(Records contained in a dataset)
== == ==

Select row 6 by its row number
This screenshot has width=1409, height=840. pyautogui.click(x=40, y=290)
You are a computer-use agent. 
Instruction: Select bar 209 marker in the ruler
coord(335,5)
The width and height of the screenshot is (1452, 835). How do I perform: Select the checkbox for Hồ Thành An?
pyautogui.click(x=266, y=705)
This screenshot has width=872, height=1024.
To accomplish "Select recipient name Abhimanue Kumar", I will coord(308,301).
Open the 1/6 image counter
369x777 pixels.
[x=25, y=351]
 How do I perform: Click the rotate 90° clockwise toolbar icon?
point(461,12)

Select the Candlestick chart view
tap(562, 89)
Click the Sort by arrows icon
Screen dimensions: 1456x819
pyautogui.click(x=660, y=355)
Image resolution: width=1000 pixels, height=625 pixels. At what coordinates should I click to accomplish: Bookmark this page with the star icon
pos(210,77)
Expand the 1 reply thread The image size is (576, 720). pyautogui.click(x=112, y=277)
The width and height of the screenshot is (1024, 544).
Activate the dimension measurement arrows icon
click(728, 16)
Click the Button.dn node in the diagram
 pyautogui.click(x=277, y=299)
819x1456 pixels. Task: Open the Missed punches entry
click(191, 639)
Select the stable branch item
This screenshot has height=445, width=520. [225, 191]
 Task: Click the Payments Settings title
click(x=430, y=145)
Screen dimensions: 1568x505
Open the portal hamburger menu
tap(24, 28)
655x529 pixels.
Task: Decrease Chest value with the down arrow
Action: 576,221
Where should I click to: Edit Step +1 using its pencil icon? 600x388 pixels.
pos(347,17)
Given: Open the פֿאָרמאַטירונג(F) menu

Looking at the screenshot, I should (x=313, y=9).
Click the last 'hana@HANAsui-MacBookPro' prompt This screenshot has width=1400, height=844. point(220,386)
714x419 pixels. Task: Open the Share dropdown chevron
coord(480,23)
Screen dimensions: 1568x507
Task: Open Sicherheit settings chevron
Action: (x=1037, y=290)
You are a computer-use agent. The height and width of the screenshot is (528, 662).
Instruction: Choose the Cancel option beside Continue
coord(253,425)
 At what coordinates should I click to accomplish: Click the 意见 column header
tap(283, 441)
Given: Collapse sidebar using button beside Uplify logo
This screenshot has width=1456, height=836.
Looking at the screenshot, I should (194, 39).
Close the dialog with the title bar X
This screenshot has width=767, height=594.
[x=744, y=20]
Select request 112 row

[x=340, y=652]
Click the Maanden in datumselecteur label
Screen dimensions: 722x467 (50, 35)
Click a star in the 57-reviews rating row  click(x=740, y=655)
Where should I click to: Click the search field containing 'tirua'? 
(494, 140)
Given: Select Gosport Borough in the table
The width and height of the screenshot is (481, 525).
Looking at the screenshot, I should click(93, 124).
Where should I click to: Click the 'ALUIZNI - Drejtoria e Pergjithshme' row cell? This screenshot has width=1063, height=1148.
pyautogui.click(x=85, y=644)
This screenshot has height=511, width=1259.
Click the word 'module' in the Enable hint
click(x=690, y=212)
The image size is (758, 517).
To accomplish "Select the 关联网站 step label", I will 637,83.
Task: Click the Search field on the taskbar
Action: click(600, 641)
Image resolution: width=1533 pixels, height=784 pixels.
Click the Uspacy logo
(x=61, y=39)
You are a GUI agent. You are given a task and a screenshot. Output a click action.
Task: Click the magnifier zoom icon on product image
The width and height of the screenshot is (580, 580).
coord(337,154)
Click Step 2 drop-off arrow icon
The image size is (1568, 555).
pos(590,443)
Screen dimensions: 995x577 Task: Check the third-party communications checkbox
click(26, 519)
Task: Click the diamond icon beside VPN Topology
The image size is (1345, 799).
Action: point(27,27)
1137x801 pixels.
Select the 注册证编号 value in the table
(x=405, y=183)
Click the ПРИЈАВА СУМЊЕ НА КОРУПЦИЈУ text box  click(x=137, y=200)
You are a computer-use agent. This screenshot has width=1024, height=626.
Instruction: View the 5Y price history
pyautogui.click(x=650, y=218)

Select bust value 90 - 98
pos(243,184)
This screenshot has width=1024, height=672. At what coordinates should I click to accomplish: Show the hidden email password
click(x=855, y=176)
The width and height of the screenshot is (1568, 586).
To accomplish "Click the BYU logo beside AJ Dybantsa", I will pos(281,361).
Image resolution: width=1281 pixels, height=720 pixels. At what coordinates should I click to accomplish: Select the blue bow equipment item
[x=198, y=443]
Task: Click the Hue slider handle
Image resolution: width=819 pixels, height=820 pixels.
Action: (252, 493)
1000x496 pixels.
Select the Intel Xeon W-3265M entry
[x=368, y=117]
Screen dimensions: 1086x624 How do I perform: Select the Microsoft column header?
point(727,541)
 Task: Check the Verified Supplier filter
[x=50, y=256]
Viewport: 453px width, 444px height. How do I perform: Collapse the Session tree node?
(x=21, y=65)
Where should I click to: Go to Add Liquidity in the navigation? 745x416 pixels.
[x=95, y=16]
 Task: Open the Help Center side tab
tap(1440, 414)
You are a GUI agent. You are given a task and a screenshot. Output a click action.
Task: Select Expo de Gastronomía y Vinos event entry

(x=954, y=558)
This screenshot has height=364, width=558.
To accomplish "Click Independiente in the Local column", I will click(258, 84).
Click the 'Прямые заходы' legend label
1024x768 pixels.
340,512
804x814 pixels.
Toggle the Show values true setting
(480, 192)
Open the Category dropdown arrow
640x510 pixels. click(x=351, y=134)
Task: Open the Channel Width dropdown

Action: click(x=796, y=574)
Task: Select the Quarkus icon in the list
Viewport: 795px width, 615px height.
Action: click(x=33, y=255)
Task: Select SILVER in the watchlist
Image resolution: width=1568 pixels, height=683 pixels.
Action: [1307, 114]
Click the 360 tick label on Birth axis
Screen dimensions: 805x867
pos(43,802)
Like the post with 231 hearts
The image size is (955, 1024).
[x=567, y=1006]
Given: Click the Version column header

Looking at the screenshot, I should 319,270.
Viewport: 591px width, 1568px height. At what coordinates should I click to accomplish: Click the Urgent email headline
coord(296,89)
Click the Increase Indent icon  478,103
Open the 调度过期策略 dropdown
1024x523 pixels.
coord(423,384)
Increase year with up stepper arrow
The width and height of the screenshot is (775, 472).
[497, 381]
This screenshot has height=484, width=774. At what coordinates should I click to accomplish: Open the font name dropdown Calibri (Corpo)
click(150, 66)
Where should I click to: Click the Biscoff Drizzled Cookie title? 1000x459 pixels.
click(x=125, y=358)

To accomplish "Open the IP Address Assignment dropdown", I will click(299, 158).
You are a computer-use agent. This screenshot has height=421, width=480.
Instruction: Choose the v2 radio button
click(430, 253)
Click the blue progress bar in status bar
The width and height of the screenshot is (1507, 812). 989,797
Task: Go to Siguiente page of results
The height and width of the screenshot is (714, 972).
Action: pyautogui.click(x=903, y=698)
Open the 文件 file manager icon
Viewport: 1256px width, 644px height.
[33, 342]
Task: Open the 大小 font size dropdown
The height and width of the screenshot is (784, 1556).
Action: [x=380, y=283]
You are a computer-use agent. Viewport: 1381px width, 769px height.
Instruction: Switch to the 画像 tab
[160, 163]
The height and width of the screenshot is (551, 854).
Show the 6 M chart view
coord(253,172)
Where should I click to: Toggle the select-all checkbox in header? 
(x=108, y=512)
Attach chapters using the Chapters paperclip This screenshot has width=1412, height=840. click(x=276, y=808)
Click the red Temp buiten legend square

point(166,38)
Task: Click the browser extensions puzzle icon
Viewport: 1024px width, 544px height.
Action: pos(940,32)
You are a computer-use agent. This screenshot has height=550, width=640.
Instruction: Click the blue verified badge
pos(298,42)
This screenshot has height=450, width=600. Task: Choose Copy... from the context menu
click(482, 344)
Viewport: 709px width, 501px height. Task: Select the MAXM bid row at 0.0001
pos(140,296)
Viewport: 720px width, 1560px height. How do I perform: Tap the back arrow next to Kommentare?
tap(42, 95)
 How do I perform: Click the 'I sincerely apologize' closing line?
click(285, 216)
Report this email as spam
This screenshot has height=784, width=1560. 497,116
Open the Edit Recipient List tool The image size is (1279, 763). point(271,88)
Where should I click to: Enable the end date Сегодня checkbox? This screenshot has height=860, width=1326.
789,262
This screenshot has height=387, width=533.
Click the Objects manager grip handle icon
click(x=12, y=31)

== == ==

= Assignment =
Look through the data above. Each line containing the word "computer" needs to be copied.

= Response for this exercise =
You are a computer-use agent. 
You are a computer-use agent. The height and width of the screenshot is (528, 662).
You are a computer-use agent. This screenshot has width=1024, height=626.
You are a computer-use agent. This screenshot has height=421, width=480.
You are a computer-use agent. Viewport: 1381px width, 769px height.
You are a computer-use agent. This screenshot has height=550, width=640.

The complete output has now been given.